● Page
S’il y a une chose qui n’a pas changé avec le télétravail, c’est bien le respect des règles établies par l’employeur, que l’on soit en télétravail ou non, pour des comportements attendus, notamment en ce qui concerne la courtoisie professionnelle et la civilité. « Avec l’avènement de la pandémie et du télétravail, bien des entreprises qui avaient déjà une politique ont été forcées de la revoir alors que celles qui n’en avaient pas ont dû en adopter une, relate Éric Thibaudeau. Dans tous les cas, il est très important que l’employeur ait une politique claire et bien en place qui pourra être communiquée au groupe soit par visioconférence ou par courriel. »

● Consigne
Citez intégralement l’extrait sur les règles de civilité en télétravail.

● Lignes de données
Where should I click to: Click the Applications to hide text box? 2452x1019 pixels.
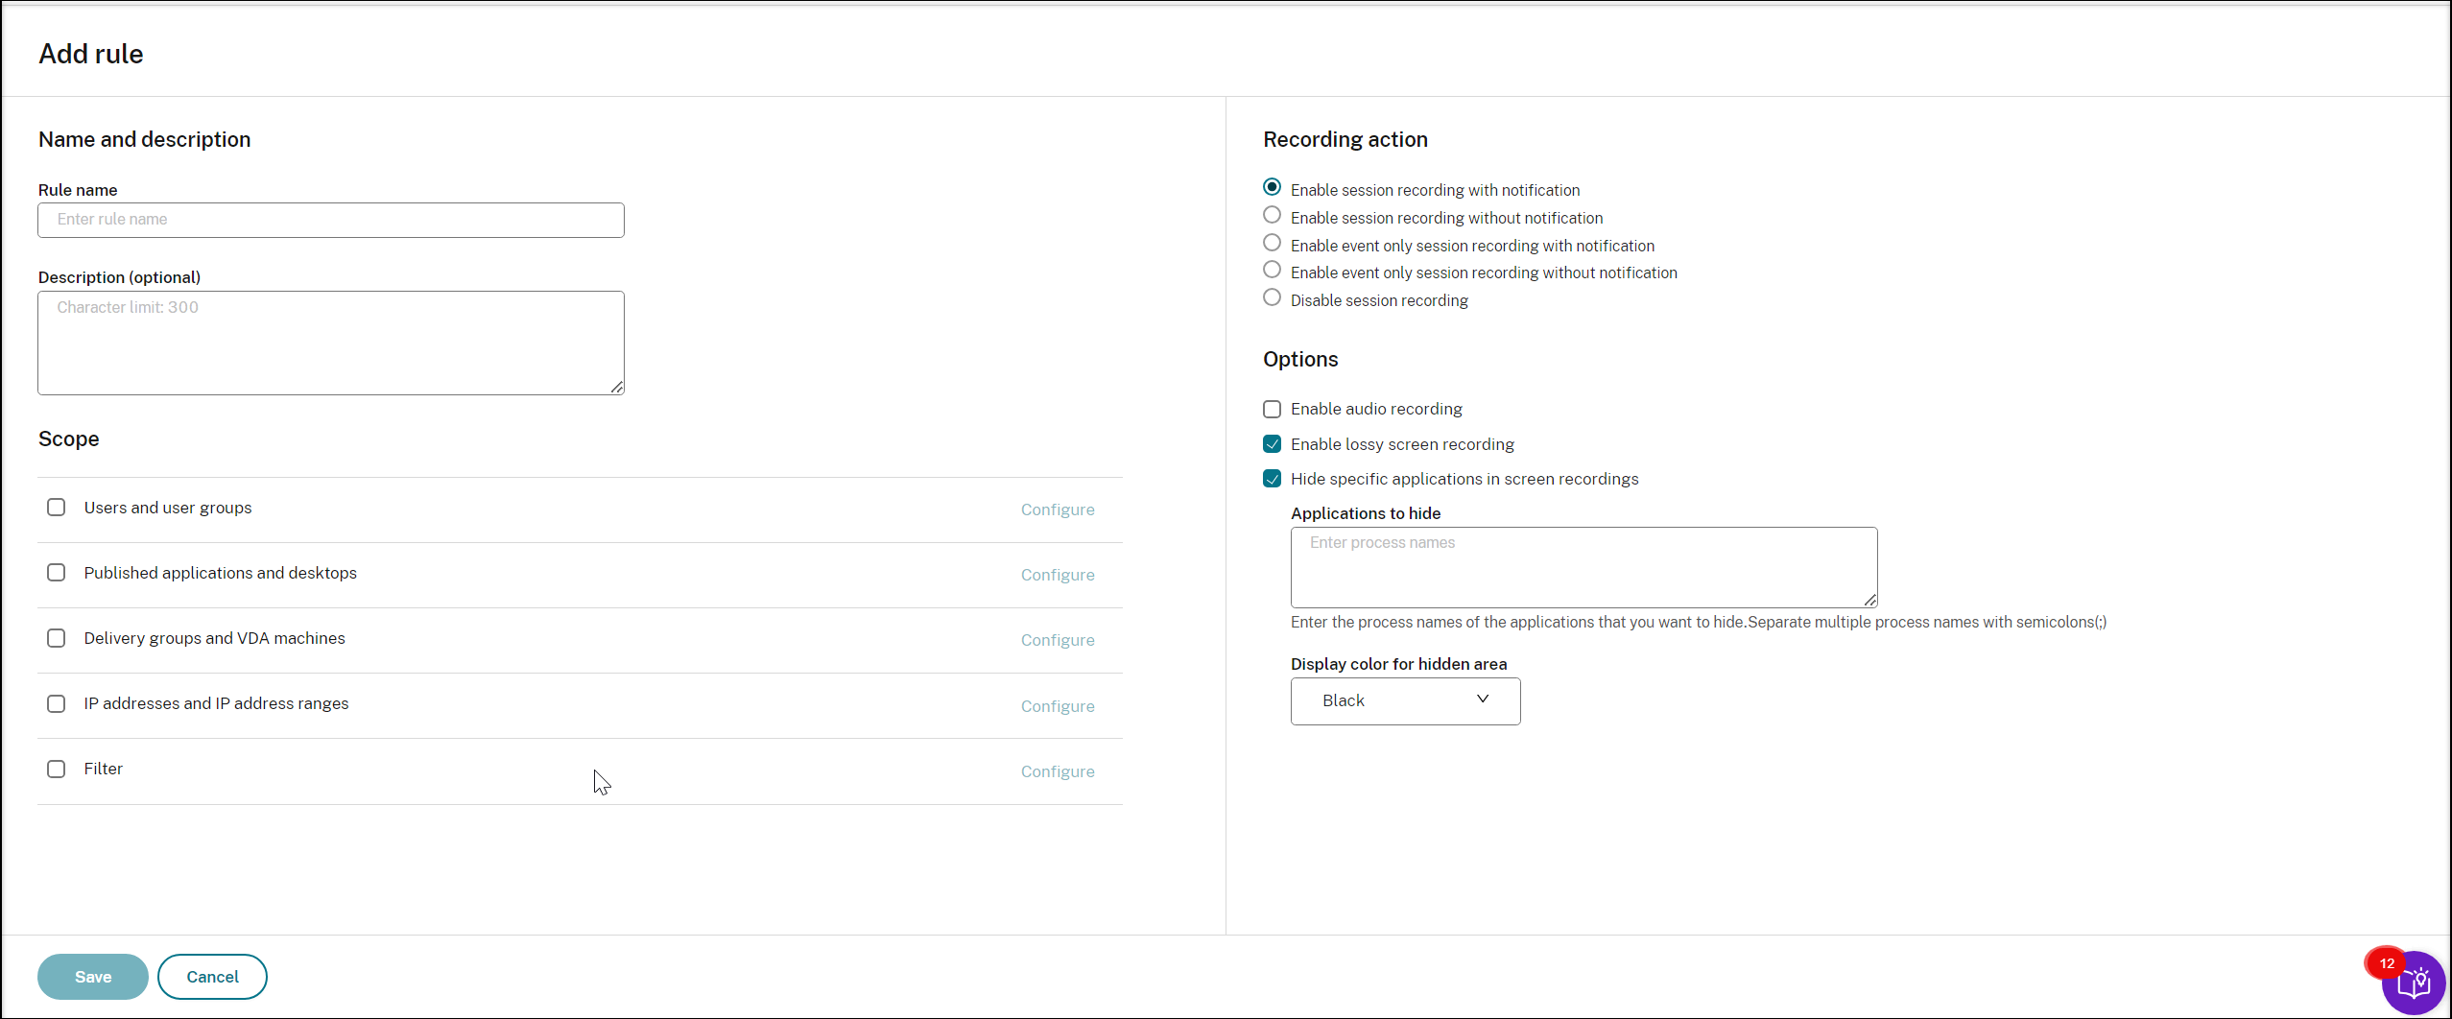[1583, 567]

---

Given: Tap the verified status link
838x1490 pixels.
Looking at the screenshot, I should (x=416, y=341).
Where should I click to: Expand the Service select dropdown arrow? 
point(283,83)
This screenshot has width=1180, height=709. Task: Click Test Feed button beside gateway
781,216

● Résultat ci-dessous
S’il y a une chose qui n’a pas changé avec le télétravail, c’est bien le respect des règles établies par l’employeur, que l’on soit en télétravail ou non, pour des comportements attendus, notamment en ce qui concerne la courtoisie professionnelle et la civilité. « Avec l’avènement de la pandémie et du télétravail, bien des entreprises qui avaient déjà une politique ont été forcées de la revoir alors que celles qui n’en avaient pas ont dû en adopter une, relate Éric Thibaudeau. Dans tous les cas, il est très important que l’employeur ait une politique claire et bien en place qui pourra être communiquée au groupe soit par visioconférence ou par courriel. »